Converting a printed page into accurate and editable text has long been one of the great challenges facing computer users. Advances have been made over the years, but the current professional optical character recognition (OCR) applications for the Mac — Abbyy’s FineReader Pro 5 and ScanSoft’s OmniPage Pro X — demonstrate that turning paper into pixels remains an imperfect process.
Both of these programs handle the basics: they accommodate any TWAIN-compliant scanner in Mac OS 9.2 and earlier, they let you fine-tune the OCR process by designating areas of text, graphics, and tables in a document, and they let you save files in a variety of formats. And on the surface, FineReader and OmniPage are very similar. Both programs present a main window containing two panes — an image of the original scan is on the left, and the software-recognized text is on the right. The program imposes zones — boxes that denote a page’s text, tables, and graphic elements — on the scanned image. The software can render these zones automatically, or you can use the included tools to map out the zones yourself.

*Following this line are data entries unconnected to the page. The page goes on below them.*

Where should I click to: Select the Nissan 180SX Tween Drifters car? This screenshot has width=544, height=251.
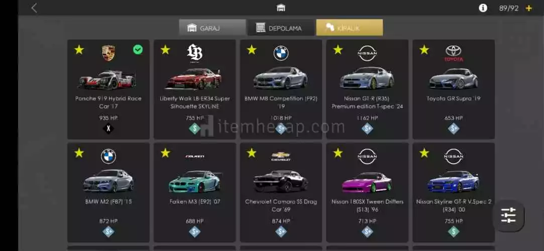point(367,182)
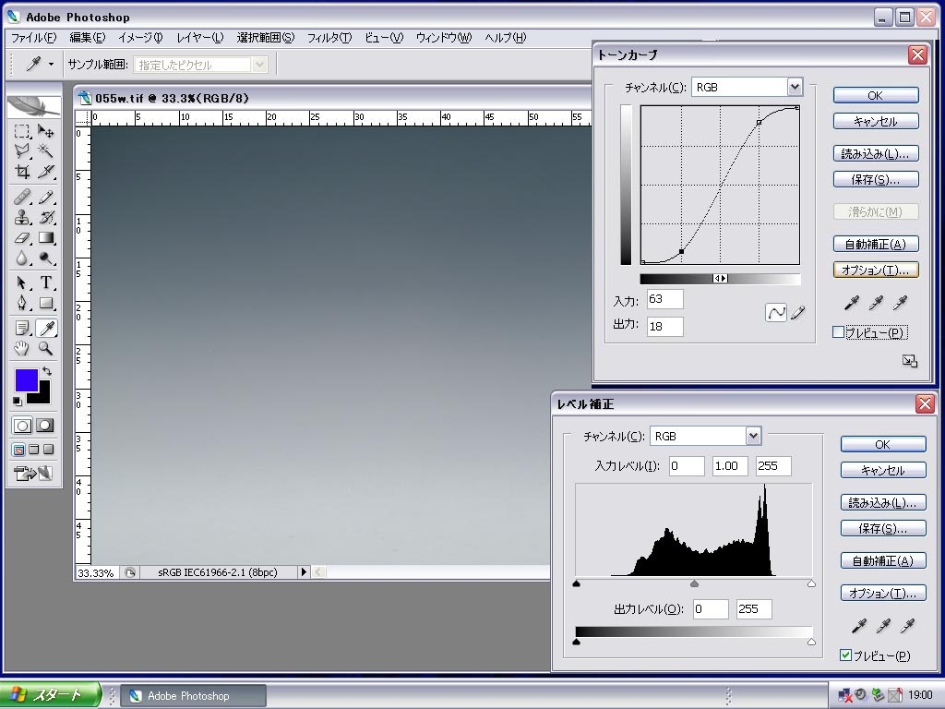The image size is (945, 709).
Task: Select the Crop tool
Action: click(x=22, y=173)
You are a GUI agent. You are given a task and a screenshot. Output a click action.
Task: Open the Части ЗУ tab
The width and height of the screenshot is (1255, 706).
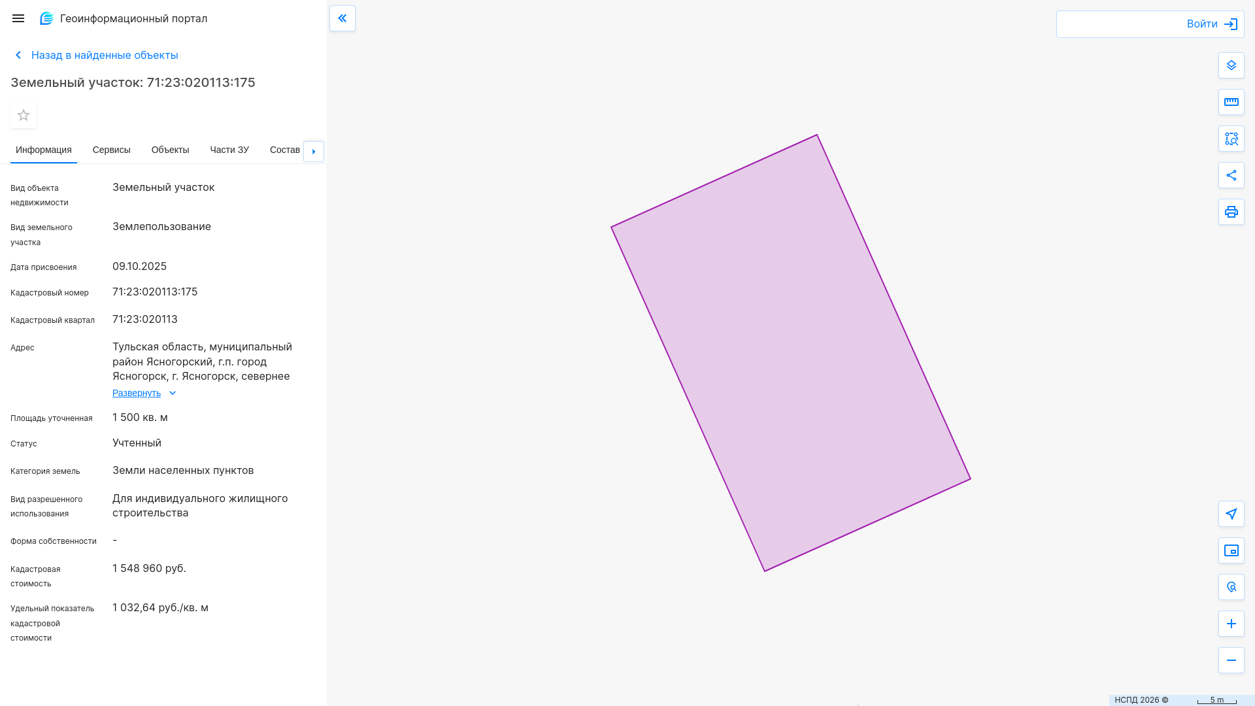[x=229, y=150]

FineReader provides greater access to each step in the OCR process than OmniPage. For example, FineReader includes an Analyze Layout button, a fea-ture missing from OmniPage. When you click on this button, FineReader quickly analyzes the document and maps out the zones. This is helpful if you want to change inappropriately recognized zones before letting the software scan the text. OmniPage’s Perform OCR button creates zones and recognizes text in one step. Once those processes are complete, you can then change zone types and, if necessary, run the OCR process again.
The two programs have similar export options, allowing you to save recognized text and
pictures in Rich Text Format (RTF), AppleWorks, Microsoft Word and Excel, PDF, and HTML. Although both programs allow you to “scan” files from standard formats such as TIFF, JPEG, and PICT, only OmniPage can import PDF files. OmniPage is also the only OS X-native option of the two, but because few scanners work with OS X, this is not currently a tremendous advantage.
Of the two programs, OmniPage has the better spelling-checker interface. Its Proofread OCR window lets you move easily through the spelling-checker process, thanks to Ignore and Change buttons activated with the return key. On the other hand, FineReader requires you to click on every button with the mouse and open and close a new window whenever you wish to add a new word to FineReader’s dictionary.
This is an important difference, considering that you’ll spend a lot of time using the spelling checker. If our tests are any indication, you’ll spend more time in FineReader’s spelling checker than in OmniPage’s, as FineReader questioned more words than OmniPage and, of those flagged words, got more of them wrong.
Head to Head
To test the automatic-recognition capabilities of the program, we scanned two documents with a multifunction HP OfficeJet G85 in black-and-white at 300 dpi — settings designed to produce a clean scan (see ”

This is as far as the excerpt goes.